24. En l'état de ces énonciations, procédant de son appréciation souveraine des éléments de preuve contradictoirement débattus devant elle, la cour d'appel a, sans insuffisance ni contradiction, justifié sa décision.
25. Ainsi, le moyen, inopérant en ce qu'il reproche à la cour d'appel de ne pas avoir recherché s'il pouvait être condamné en une autre qualité que celle retenue, doit être écarté.
Sur le troisième moyen
Enoncé du moyen
26. Le moyen est pris de la violation des articles 8 de la Convention européenne des droits de l'homme, 55-1, 585, 706-54, 706-55, 706-56, 593 du code de procédure pénale et 132-1 du code pénal.

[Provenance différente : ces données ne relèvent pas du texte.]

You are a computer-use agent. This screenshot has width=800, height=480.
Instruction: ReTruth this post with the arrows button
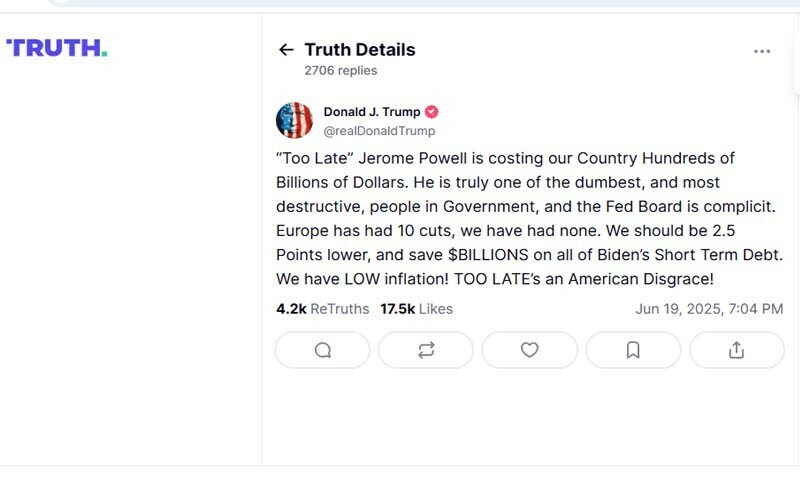426,350
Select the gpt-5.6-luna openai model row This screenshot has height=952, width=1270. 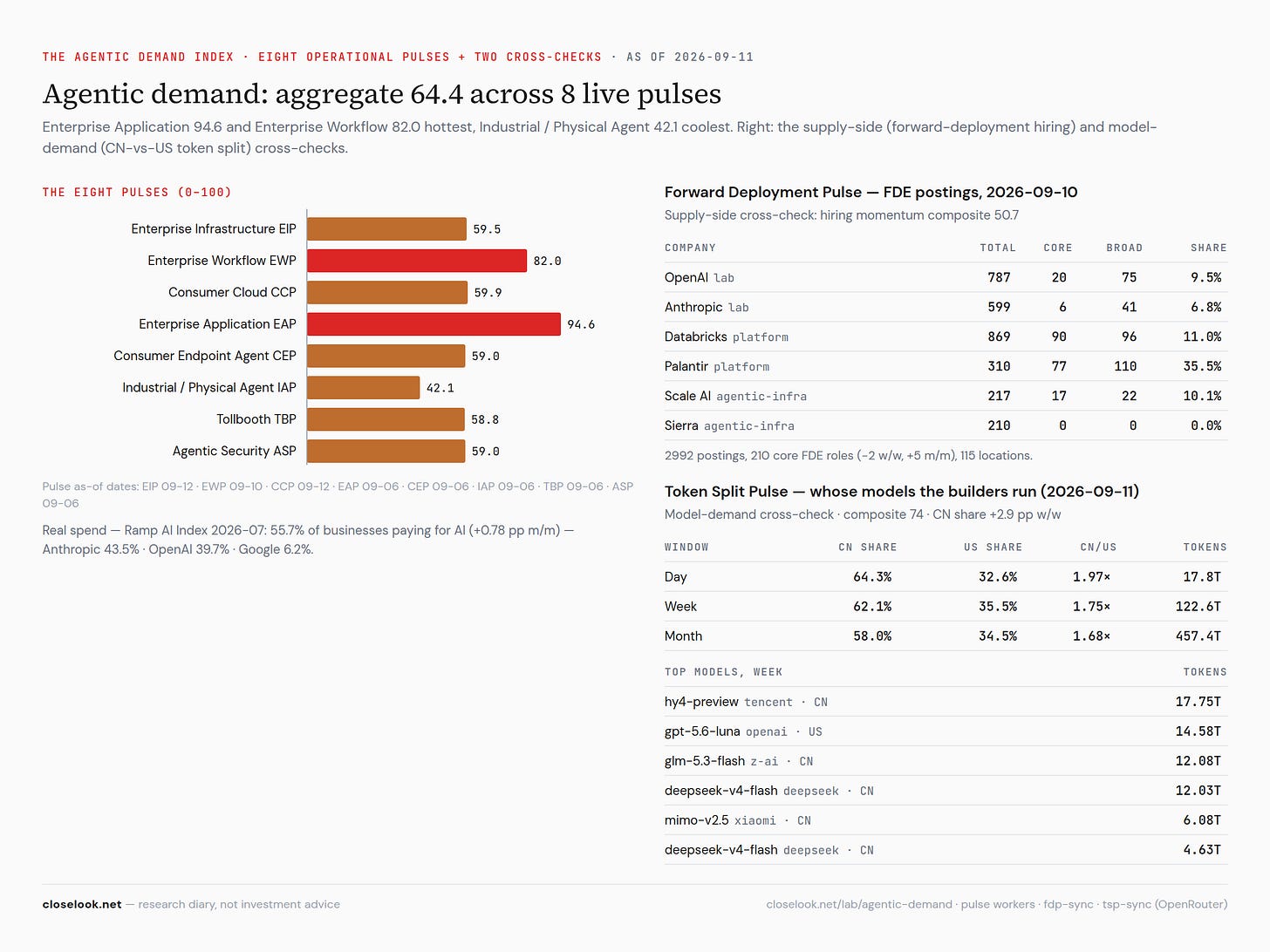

27. Le moyen critique l'arrêt attaqué en ce qu'il a déclaré coupable et condamné M. [C] du chef de refus de se soumettre aux opérations de relevés signalétiques, alors :
1°/ que la cour d'appel aurait dû rechercher, comme elle y était invitée, si l'incrimination en elle-même, et non uniquement la sanction pénale, n'entraînait pas une atteinte disproportionnée au droit au respect à la vie privée du prévenu dès lors que l'injure à raison du sexe qui lui est reprochée s'inscrivait dans l'exercice de sa liberté d'expression sur un sujet d'intérêt général ;
2°/ qu'en prononçant une peine de quatre mois d'emprisonnement avec sursis, la cour d'appel n'a pas motivé sa décision sur le caractère proportionné de la peine prononcée pour le refus de se soumettre aux opérations de relevés signalétiques par rapport à celle encourue pour les infractions à l'occasion desquelles ces prélèvements ont été demandés ;
3°/ que l'arrêt, qui condamne M. [C] à quatre mois d'emprisonnement avec sursis en retenant dans ses motifs qu'il a commis des faits graves relevant du mépris de la dignité d'autrui ainsi que la volonté de nuire à la partie civile, comporte une contradiction de motifs.
Réponse de la Cour
28. Pour écarter le moyen pris de l'atteinte disproportionnée au droit au respect de la vie privée de la condamnation pour refus de se soumettre aux opérations de relevés signalétiques, l'arrêt attaqué énonce, par motifs propres et adoptés, que le prévenu a commis des faits graves révélant un mépris de la dignité d'autrui ainsi que la volonté de nuire à la partie civile qui a voulu dénoncer le harcèlement et les violences faites aux femmes dans l'espace public, en s'associant à une opération de dénigrement susceptible de l'affecter sur le plan psychologique.
29. Les juges ajoutent que, malgré les éléments de preuve réunis, M. [C] a continué à nier les faits, ne démontrant pas ainsi une véritable prise de conscience de cette gravité.
30. En l'état de ces énonciations, relevant de son appréciation souveraine, la cour d'appel, qui a répondu, par des motifs exempts de contradiction, aux conclusions dont elle était saisie, a justifié sa décision sans méconnaître les textes visés au moyen.
31. Ainsi, le moyen, nouveau et mélangé de fait en sa première branche et comme tel irrecevable, doit être écarté.
32. Par ailleurs, l'arrêt est régulier en la forme.
PAR CES MOTIFS, la Cour :
REJETTE le pourvoi ;
Ainsi fait et jugé par la Cour de cassation, chambre criminelle, et prononcé par le président en son audience publique du onze mars deux mille vingt-cinq.